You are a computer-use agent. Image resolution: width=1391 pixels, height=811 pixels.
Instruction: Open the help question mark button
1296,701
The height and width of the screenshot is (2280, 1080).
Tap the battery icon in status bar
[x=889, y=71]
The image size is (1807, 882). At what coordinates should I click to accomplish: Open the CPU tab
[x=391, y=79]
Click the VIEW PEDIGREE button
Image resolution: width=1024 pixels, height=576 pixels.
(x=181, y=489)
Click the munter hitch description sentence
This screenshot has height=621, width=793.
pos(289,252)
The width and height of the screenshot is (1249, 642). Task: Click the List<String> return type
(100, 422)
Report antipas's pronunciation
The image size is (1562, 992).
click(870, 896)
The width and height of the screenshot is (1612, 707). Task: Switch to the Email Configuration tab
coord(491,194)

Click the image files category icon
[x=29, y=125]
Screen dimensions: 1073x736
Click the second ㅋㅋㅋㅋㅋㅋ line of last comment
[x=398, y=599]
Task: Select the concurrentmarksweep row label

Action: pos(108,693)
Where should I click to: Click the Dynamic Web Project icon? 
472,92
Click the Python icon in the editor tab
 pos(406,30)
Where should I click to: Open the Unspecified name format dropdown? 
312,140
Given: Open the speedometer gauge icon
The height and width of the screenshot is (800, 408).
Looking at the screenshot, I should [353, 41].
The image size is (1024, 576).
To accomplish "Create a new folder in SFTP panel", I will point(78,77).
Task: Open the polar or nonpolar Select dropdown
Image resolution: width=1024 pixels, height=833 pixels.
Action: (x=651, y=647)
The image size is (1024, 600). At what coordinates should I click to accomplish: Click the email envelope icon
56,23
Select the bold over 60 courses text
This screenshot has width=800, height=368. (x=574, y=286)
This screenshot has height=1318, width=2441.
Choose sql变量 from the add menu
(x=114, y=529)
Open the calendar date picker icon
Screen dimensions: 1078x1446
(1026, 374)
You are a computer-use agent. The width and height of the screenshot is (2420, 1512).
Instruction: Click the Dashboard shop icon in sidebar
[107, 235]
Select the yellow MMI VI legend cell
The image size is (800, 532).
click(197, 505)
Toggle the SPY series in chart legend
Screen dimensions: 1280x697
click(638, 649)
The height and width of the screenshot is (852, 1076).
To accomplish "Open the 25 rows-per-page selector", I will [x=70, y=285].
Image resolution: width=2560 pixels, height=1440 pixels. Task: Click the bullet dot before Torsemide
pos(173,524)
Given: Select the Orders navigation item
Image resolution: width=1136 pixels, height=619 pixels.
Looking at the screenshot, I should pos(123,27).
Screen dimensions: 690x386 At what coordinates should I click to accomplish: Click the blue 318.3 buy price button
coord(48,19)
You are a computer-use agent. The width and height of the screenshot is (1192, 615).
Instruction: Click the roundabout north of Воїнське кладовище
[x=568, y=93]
- - - -
Return the records above without changes, starting with the line that contains "Select the bold over 60 courses text" and ending with the last line of the records.

Select the bold over 60 courses text
This screenshot has width=800, height=368. (x=574, y=286)
This screenshot has height=1318, width=2441.
Choose sql变量 from the add menu
(x=114, y=529)
Open the calendar date picker icon
Screen dimensions: 1078x1446
(1026, 374)
You are a computer-use agent. The width and height of the screenshot is (2420, 1512).
Instruction: Click the Dashboard shop icon in sidebar
[107, 235]
Select the yellow MMI VI legend cell
The image size is (800, 532).
click(197, 505)
Toggle the SPY series in chart legend
Screen dimensions: 1280x697
click(638, 649)
The height and width of the screenshot is (852, 1076).
To accomplish "Open the 25 rows-per-page selector", I will [x=70, y=285].
Image resolution: width=2560 pixels, height=1440 pixels. Task: Click the bullet dot before Torsemide
pos(173,524)
Given: Select the Orders navigation item
Image resolution: width=1136 pixels, height=619 pixels.
Looking at the screenshot, I should pos(123,27).
Screen dimensions: 690x386 At what coordinates should I click to accomplish: Click the blue 318.3 buy price button
coord(48,19)
You are a computer-use agent. The width and height of the screenshot is (1192, 615).
Instruction: Click the roundabout north of Воїнське кладовище
[x=568, y=93]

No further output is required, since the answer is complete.